Erdoğan Türk, Arnavut ve Yahudilerin katledildiği katliamda ölenleri yanlış fotoğrafla andı
Cumhurbaşkanı Erdoğan bundan tam 201 yıl önce yaşanan Tripoliçe Katliamı olarak adlandırılan Yunan Bağımsızlık Savaşı'nda katledilen Türk, Arnavut ve Yahudiler ile ilgili paylaşımda yanlış bir fotoğraf paylaştı.
Cumhurbaşkanı Recep Tayyip Erdoğan 1821 yılında medyana gelen Tripoliçe Katliamı'nda hayatını kaybedenleri sosyal medya hesabından andı.
Ancak Erdoğan'ın paylaştığı görsel Tripoliçe katliamına ait olmadığı görüldü.

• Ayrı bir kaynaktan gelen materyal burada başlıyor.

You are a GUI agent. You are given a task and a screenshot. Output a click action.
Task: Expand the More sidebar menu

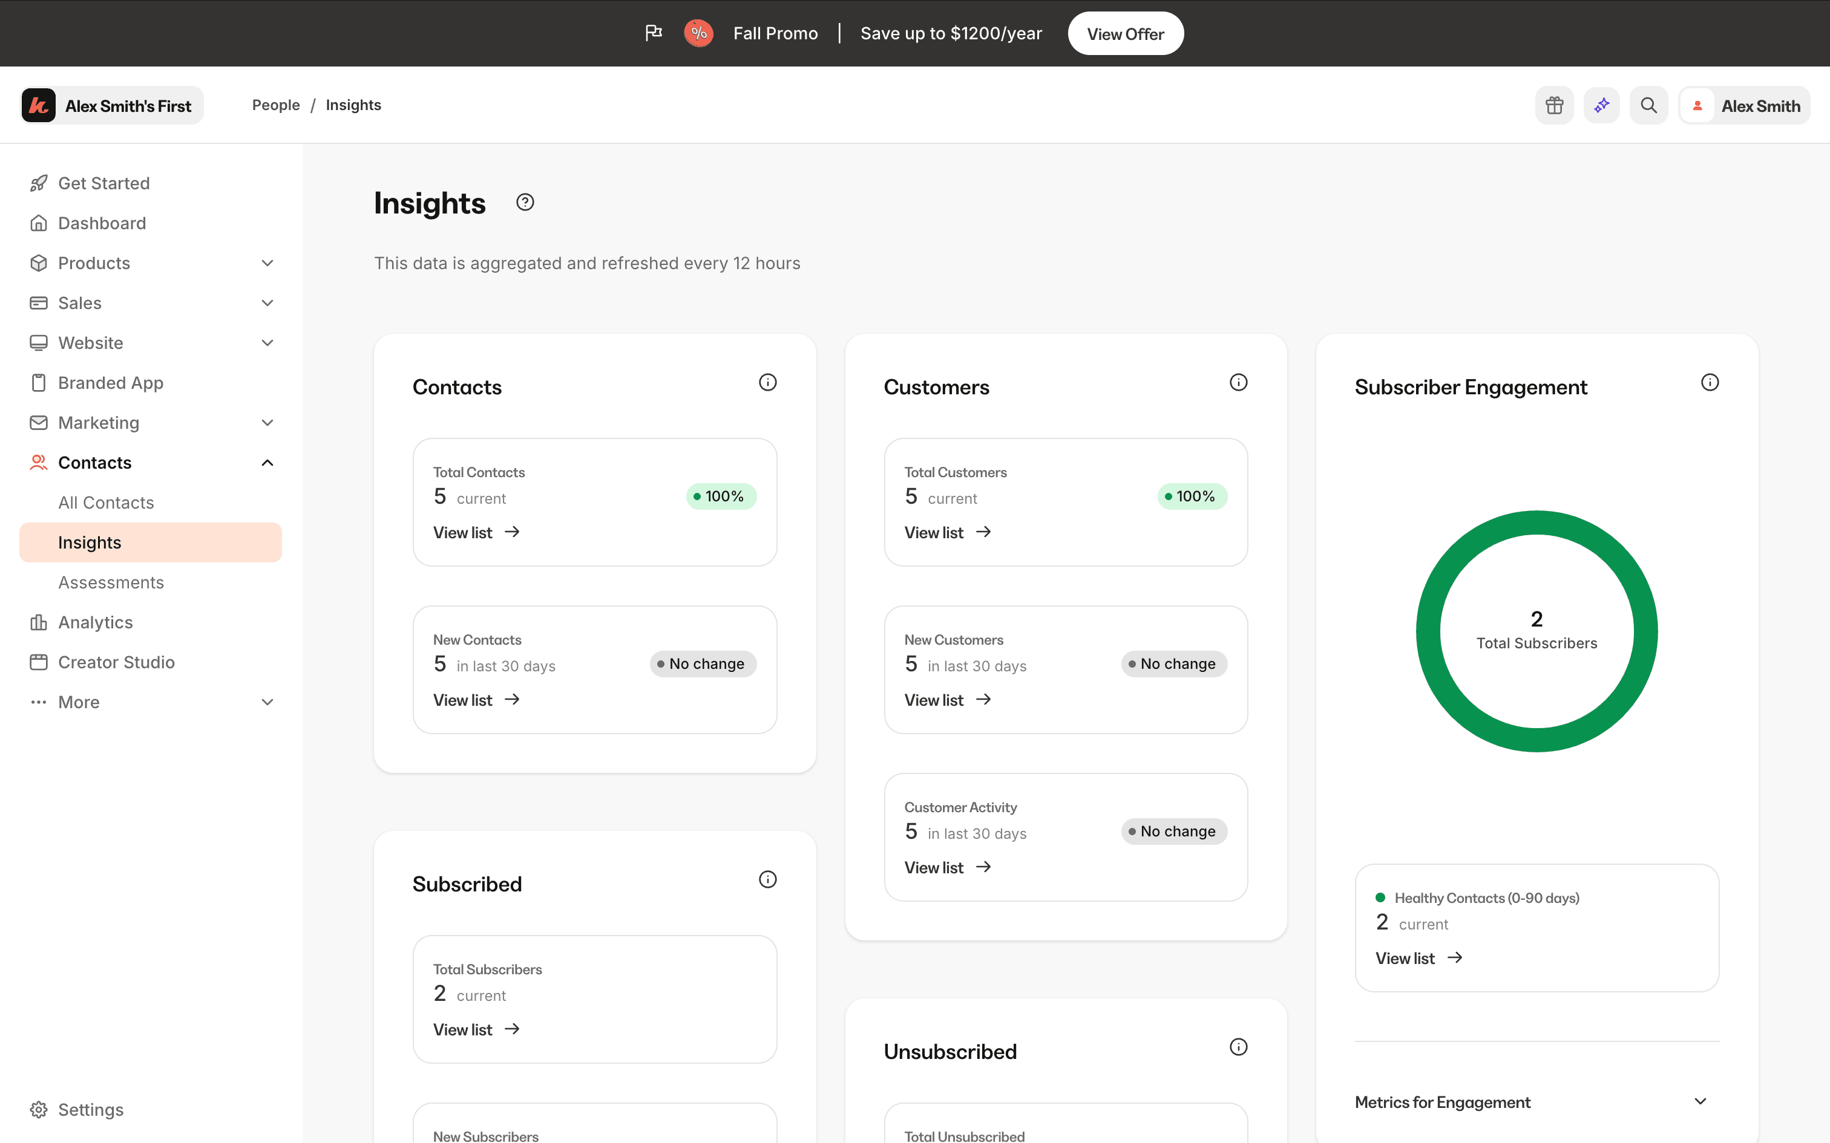click(267, 702)
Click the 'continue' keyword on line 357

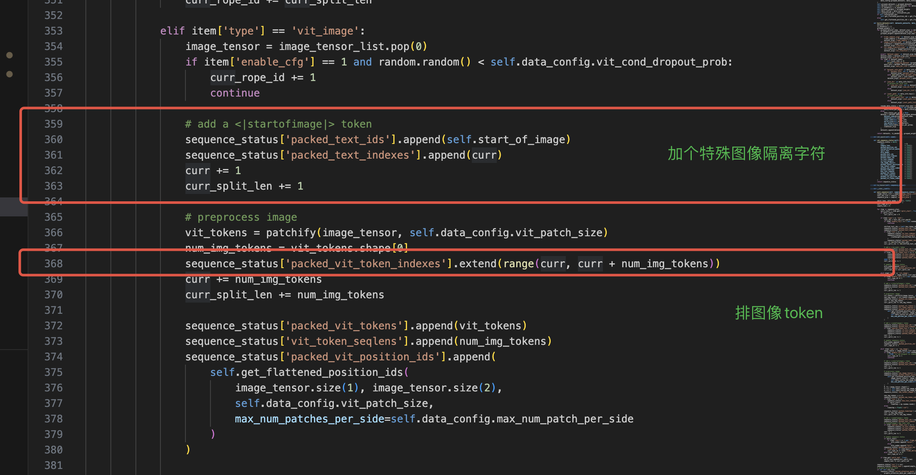pyautogui.click(x=235, y=93)
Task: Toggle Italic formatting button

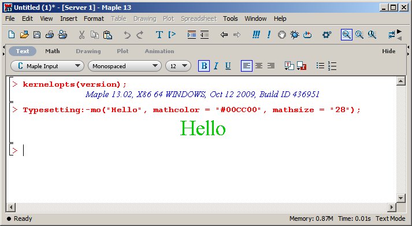Action: [216, 66]
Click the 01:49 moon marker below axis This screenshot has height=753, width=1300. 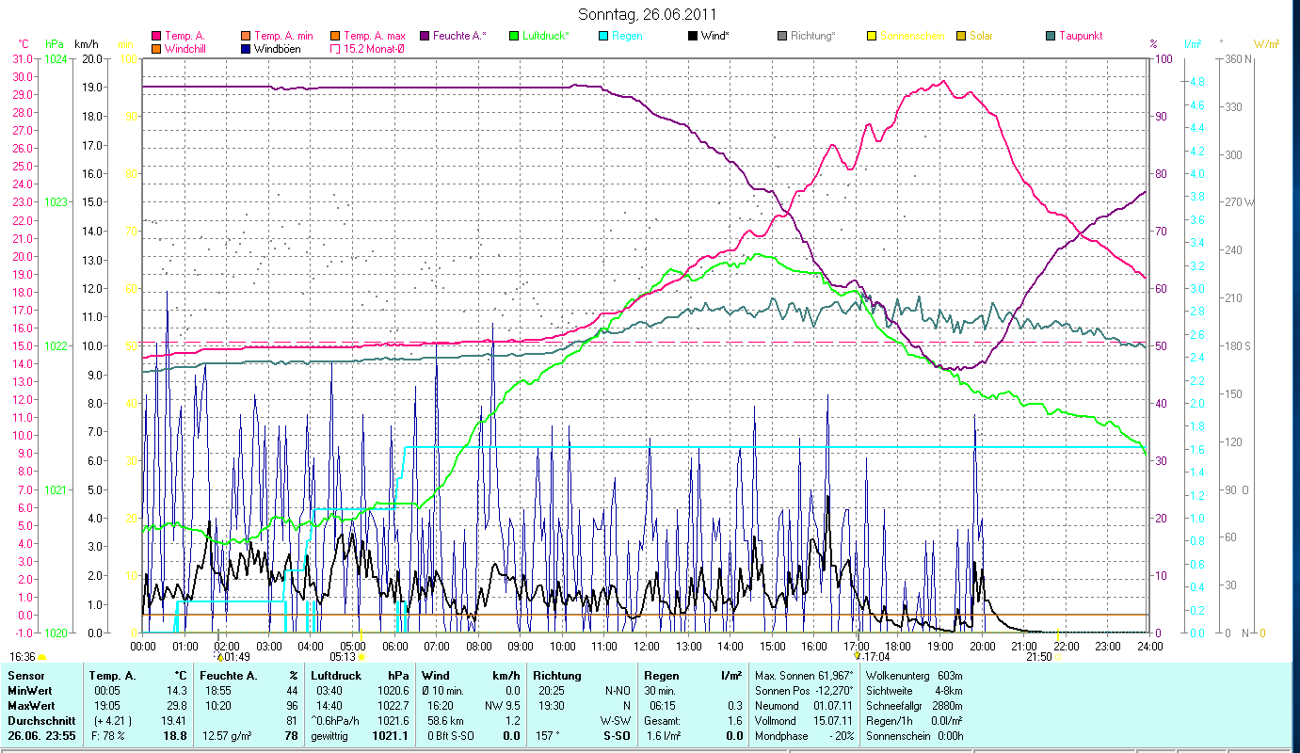point(220,656)
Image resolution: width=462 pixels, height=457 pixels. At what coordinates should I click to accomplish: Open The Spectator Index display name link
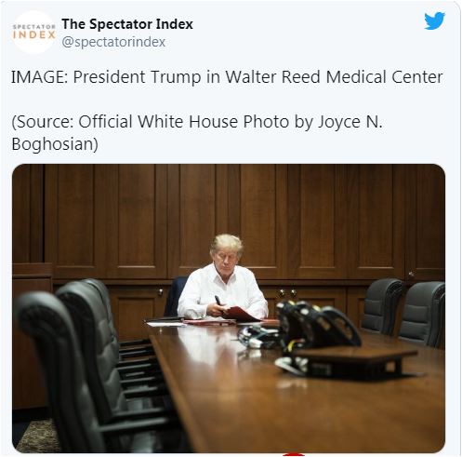[x=127, y=24]
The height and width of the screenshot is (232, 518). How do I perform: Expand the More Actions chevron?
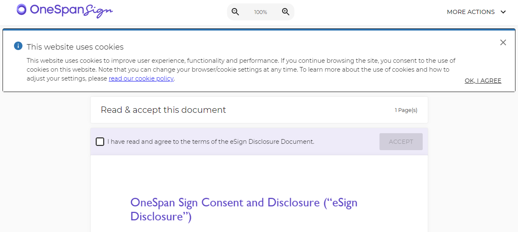pyautogui.click(x=503, y=12)

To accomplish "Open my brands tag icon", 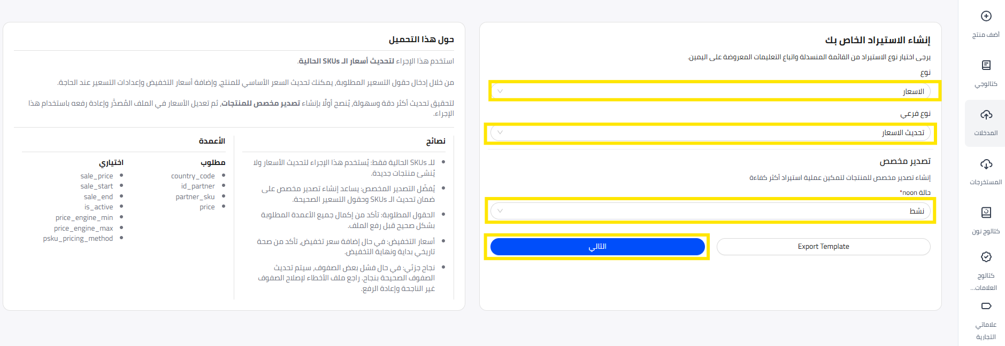I will (x=986, y=306).
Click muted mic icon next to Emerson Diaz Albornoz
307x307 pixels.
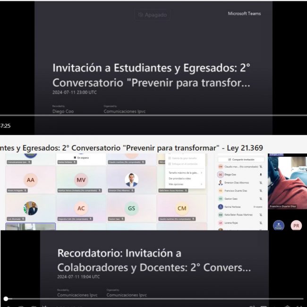click(x=261, y=182)
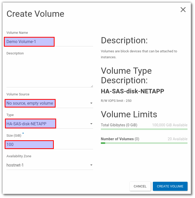Click the Total Gibibytes usage bar

click(144, 129)
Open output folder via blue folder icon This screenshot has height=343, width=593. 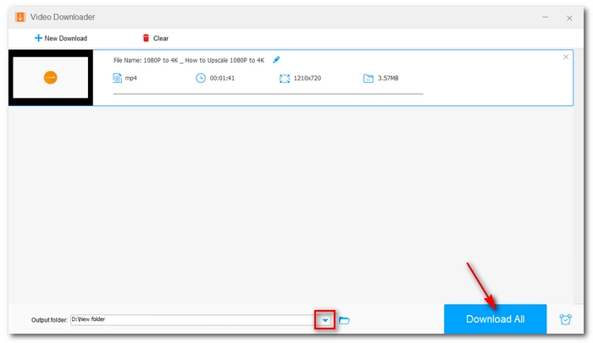point(344,320)
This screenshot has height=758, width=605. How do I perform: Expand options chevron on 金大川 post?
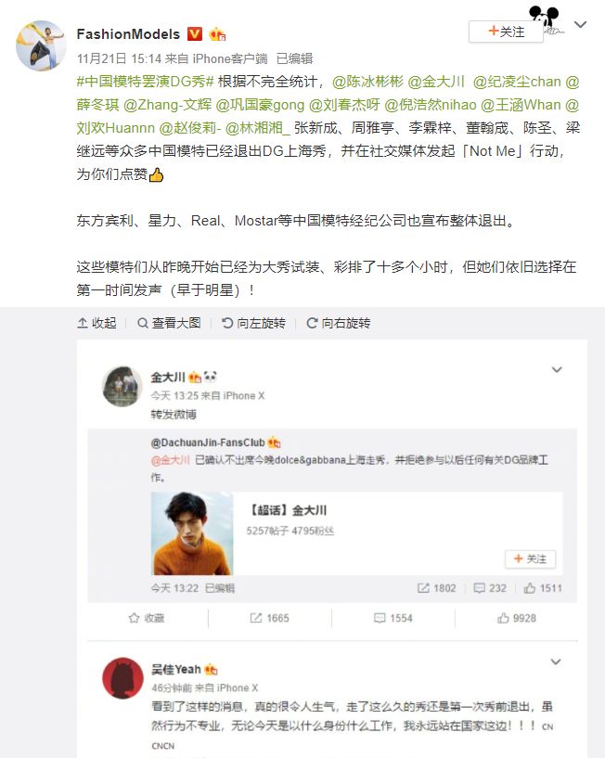(x=557, y=370)
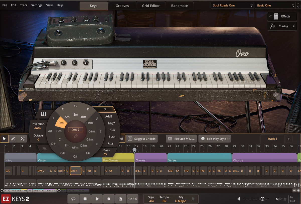
Task: Click the keyboard icon beside the chord wheel
Action: pyautogui.click(x=43, y=114)
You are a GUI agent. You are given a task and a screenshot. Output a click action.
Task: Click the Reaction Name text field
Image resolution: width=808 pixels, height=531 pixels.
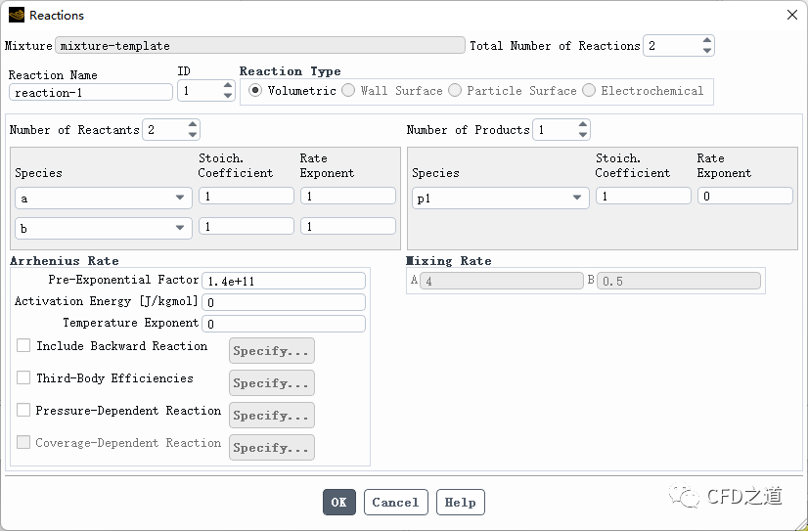click(90, 92)
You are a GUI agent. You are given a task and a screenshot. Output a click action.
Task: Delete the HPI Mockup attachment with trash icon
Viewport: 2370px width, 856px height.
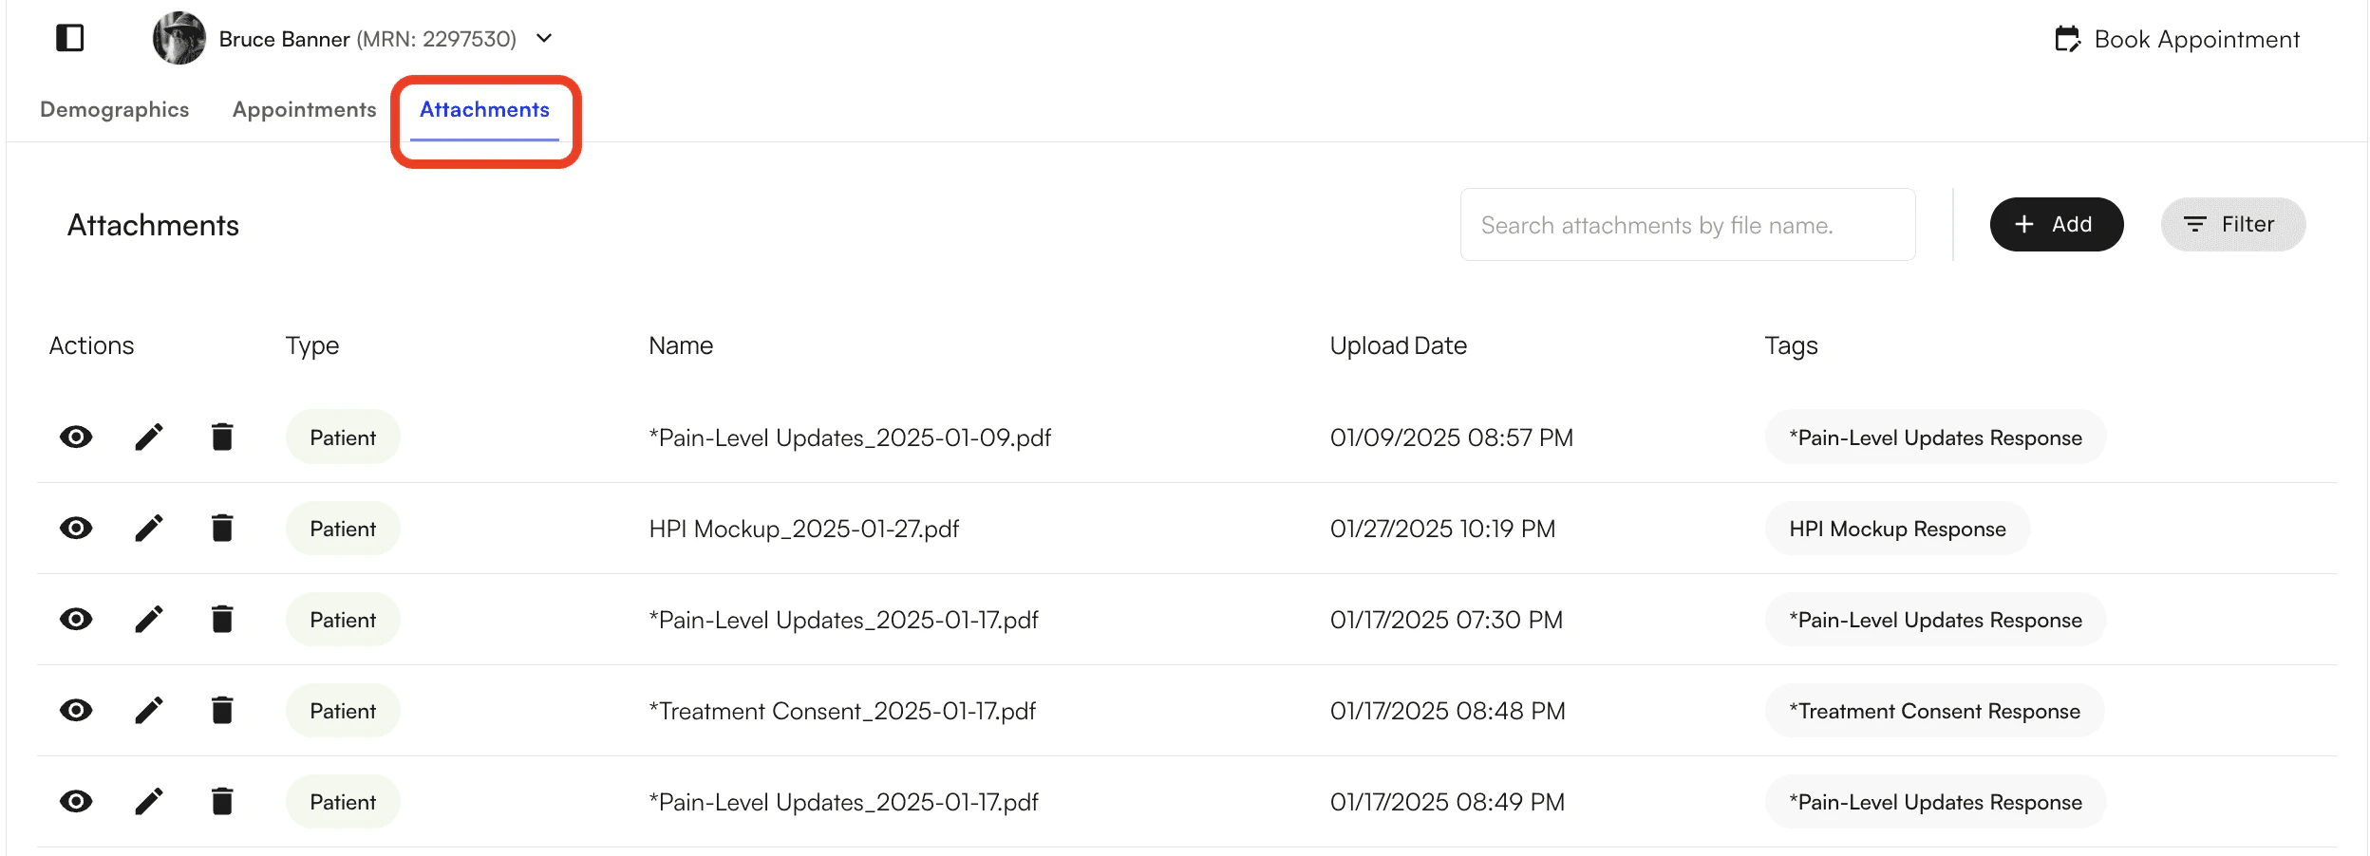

Erdoğan'ın bu tweetinden sonra bu görselin Trpoliçe Katliamı'ndan 100 yıl önceki bir savaşa ait olduğuna ilişkin paylaşımlar yapıldı.
Ancak Yeniçağ'ın haberine göre paylaştığı görselin Tripoliçe Katliamı'ndan 100 yıl önceki bir savaşa ait olduğu ortaya çıktı.
Bir sosyal medya kullanıcısı, “Sayın Cumhurbaşkanım yine sizi kandırmışlar. Bu twette kullandığınız görsel başka bir savaşa ait. Tripoliçe’den 100 yıl önceki bir savaşa ait” diyerek bir bağlantı paylaştı.
ERDOĞAN'IN PAYLAŞTIĞI GÖRSEL PETROVARADİN SAVAŞINA AİT
Cumhurbaşkanı Tayyip Erdoğan'ın paylaştığı görsel ise 1716 yılında Avusturya Macaristan İmparatorluğu ile Osmanlı İmparatorluğu arasında geçen Petrovaradin Savaşı'nı anlatmaktadır.
Bu savaşı da Osmanlı Devleti kaybetti. Bu çizimi yapan kişi ise 1666 yılında Almanya'nın Bavyera Bölgesi'nde doğan Georg Philipp Rugendas idi. Askeri resimleri ile bilinen Rugendas 1746 yılında öldü.
TRİPOLİÇE KATLİAMI
Tripoliçe Katliamı, Yunan Bağımsızlık Savaşı'ndaki Tripoliçe kuşatması esnasında 23 Eylül 1821 günü şehrin düşmesi ile Müslümanlar (Türk ve Arnavut) ve Yahudiler katledildi.
23 Eylül 1821'de kentin düşmesinin ardından Türk, Arnavut ve Yahudilerin de bulunduğu binlerce insan katledildi. Bu olay tarihe Tripoliçe katliamı olarak geçti.
İngiliz asker ve tarihçi Thomas Gordon, katledilen sivillerin sayısını 8.000 olarak tahmin ederken, 8.000 de Osmanlı askerinin öldürüldüğünü belirtmişti. Yunan komutan Teodoros Kolokotronis ise anılarında 32.000 kişinin katledildiğini yazmış ve cesetlerin çokluğundan atının şehir duvarlarından saraya kadar toprağa basmadığını iddia etmekteydi.